| Quoted text |
In a case where the proceedings under section 179 of the Income Tax Act have been instituted against the Directors in respect of tax liability of the Private Limited Company and the Company opts for the DTVsV Scheme, whether the immunity extended by the provisions of Section 6 of DTVsV apply to the parallel proceedings undertaken u/s.179??

Answer Since proceedings are initiated against the Directors in respect of the tax arrears payable by the Private Limited Company. If the Company opts under the VSVA, the immunity in our opinion should extend to the directors as well. The issue is taken up before Board and Board may clarify the issue in ther next  Circular on… (read more)
Query

We have won the search case u/s 132 at ITAT forum,now IT deptt preferred appeal in Delhi High court
In above matter Addition made on Substantive basis in Company A disputed tax demand exceeding 5 crore say 7 crore ,hence not eligible for Scheme

Whereas in above AO made addition in B & C each 3.5 crore on Protective basis

Can we go in scheme on protective basis ,ignoring the substantive basis ?

| Short task A |
In the tax Q&A, what amount of addition did the AO make on a protective basis in each of B and C?
| Short task B |
Rewrite the stretch of the tax Q&A from "Answer Since proceedings" through "on… (read more)", replacing "immunity" with "protection".
The listing is not required for anything asked here.

| Data excerpt |
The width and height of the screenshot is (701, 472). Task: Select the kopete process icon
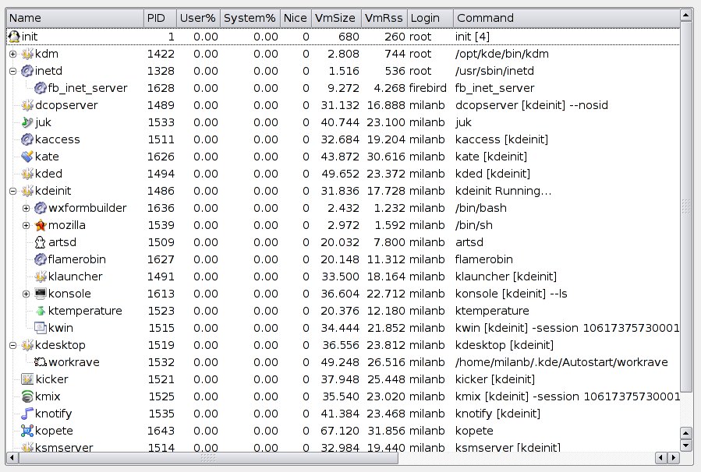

| Task answer A |
3.5 crore each.

| Task answer B |
Answer Since proceedings are initiated against the Directors in respect of the tax arrears payable by the Private Limited Company. If the Company opts under the VSVA, the protection in our opinion should extend to the directors as well. The issue is taken up before Board and Board may clarify the issue in ther next  Circular on… (read more)